◆ **WORK REQUIRED**
Reproduce the records that follow exactly as they appear.

◆ **MATERIAL SHOWN**
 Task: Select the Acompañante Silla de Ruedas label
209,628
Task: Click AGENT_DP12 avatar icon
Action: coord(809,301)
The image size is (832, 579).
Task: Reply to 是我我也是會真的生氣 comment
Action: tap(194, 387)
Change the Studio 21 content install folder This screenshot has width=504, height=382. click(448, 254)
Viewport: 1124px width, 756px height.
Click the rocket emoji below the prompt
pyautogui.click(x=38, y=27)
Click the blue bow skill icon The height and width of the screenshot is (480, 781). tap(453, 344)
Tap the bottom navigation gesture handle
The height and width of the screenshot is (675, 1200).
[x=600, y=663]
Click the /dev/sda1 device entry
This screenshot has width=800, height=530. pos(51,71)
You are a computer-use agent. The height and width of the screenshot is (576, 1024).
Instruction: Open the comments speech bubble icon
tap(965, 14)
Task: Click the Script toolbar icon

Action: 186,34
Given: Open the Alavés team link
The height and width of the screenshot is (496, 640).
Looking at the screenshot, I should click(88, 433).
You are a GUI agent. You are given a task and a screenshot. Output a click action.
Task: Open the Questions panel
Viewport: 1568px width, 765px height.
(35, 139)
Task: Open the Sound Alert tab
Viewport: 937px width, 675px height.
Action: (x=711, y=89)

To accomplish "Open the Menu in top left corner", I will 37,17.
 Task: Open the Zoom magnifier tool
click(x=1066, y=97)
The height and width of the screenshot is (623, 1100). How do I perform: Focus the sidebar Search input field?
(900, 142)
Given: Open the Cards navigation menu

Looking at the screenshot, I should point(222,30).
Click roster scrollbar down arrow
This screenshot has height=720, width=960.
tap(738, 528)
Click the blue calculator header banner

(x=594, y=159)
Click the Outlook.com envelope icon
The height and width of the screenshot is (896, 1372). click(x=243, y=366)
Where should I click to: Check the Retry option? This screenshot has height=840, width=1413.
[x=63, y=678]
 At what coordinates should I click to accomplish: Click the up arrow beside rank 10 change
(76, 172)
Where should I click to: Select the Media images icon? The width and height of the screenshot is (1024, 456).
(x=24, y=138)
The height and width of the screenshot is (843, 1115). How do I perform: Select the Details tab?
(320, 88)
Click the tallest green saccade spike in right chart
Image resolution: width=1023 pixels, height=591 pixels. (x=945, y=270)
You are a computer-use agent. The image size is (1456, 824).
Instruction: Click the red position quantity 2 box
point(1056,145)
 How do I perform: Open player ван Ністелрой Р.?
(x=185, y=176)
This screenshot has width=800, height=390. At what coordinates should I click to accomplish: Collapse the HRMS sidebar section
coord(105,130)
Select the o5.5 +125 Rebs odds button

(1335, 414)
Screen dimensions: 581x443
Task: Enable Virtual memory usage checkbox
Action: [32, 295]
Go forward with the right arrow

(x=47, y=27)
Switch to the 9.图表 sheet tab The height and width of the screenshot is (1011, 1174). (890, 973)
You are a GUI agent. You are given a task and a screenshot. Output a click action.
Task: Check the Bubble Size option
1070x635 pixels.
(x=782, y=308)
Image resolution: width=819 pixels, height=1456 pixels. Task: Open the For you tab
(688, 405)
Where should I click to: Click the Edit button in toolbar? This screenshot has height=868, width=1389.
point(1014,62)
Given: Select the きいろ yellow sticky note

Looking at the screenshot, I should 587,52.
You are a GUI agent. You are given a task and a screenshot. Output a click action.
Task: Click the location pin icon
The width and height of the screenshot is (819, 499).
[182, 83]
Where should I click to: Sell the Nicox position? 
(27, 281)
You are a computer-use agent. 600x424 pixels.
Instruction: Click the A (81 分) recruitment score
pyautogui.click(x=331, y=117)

◆ **SOLUTION FOR THIS TASK**
 Task: Select the Acompañante Silla de Ruedas label
209,628
Task: Click AGENT_DP12 avatar icon
Action: coord(809,301)
The image size is (832, 579).
Task: Reply to 是我我也是會真的生氣 comment
Action: tap(194, 387)
Change the Studio 21 content install folder This screenshot has width=504, height=382. click(448, 254)
Viewport: 1124px width, 756px height.
Click the rocket emoji below the prompt
pyautogui.click(x=38, y=27)
Click the blue bow skill icon The height and width of the screenshot is (480, 781). tap(453, 344)
Tap the bottom navigation gesture handle
The height and width of the screenshot is (675, 1200).
[x=600, y=663]
Click the /dev/sda1 device entry
This screenshot has width=800, height=530. pos(51,71)
You are a computer-use agent. The height and width of the screenshot is (576, 1024).
Instruction: Open the comments speech bubble icon
tap(965, 14)
Task: Click the Script toolbar icon

Action: 186,34
Given: Open the Alavés team link
The height and width of the screenshot is (496, 640).
Looking at the screenshot, I should click(88, 433).
You are a GUI agent. You are given a task and a screenshot. Output a click action.
Task: Open the Questions panel
Viewport: 1568px width, 765px height.
(35, 139)
Task: Open the Sound Alert tab
Viewport: 937px width, 675px height.
Action: (x=711, y=89)

To accomplish "Open the Menu in top left corner", I will 37,17.
 Task: Open the Zoom magnifier tool
click(x=1066, y=97)
The height and width of the screenshot is (623, 1100). How do I perform: Focus the sidebar Search input field?
(900, 142)
Given: Open the Cards navigation menu

Looking at the screenshot, I should point(222,30).
Click roster scrollbar down arrow
This screenshot has height=720, width=960.
tap(738, 528)
Click the blue calculator header banner

(x=594, y=159)
Click the Outlook.com envelope icon
The height and width of the screenshot is (896, 1372). click(x=243, y=366)
Where should I click to: Check the Retry option? This screenshot has height=840, width=1413.
[x=63, y=678]
 At what coordinates should I click to accomplish: Click the up arrow beside rank 10 change
(76, 172)
Where should I click to: Select the Media images icon? The width and height of the screenshot is (1024, 456).
(x=24, y=138)
The height and width of the screenshot is (843, 1115). How do I perform: Select the Details tab?
(320, 88)
Click the tallest green saccade spike in right chart
Image resolution: width=1023 pixels, height=591 pixels. (x=945, y=270)
You are a computer-use agent. The image size is (1456, 824).
Instruction: Click the red position quantity 2 box
point(1056,145)
 How do I perform: Open player ван Ністелрой Р.?
(x=185, y=176)
This screenshot has width=800, height=390. At what coordinates should I click to accomplish: Collapse the HRMS sidebar section
coord(105,130)
Select the o5.5 +125 Rebs odds button

(1335, 414)
Screen dimensions: 581x443
Task: Enable Virtual memory usage checkbox
Action: [32, 295]
Go forward with the right arrow

(x=47, y=27)
Switch to the 9.图表 sheet tab The height and width of the screenshot is (1011, 1174). (890, 973)
You are a GUI agent. You are given a task and a screenshot. Output a click action.
Task: Check the Bubble Size option
1070x635 pixels.
(x=782, y=308)
Image resolution: width=819 pixels, height=1456 pixels. Task: Open the For you tab
(688, 405)
Where should I click to: Click the Edit button in toolbar? This screenshot has height=868, width=1389.
point(1014,62)
Given: Select the きいろ yellow sticky note

Looking at the screenshot, I should 587,52.
You are a GUI agent. You are given a task and a screenshot. Output a click action.
Task: Click the location pin icon
The width and height of the screenshot is (819, 499).
[182, 83]
Where should I click to: Sell the Nicox position? 
(27, 281)
You are a computer-use agent. 600x424 pixels.
Instruction: Click the A (81 分) recruitment score
pyautogui.click(x=331, y=117)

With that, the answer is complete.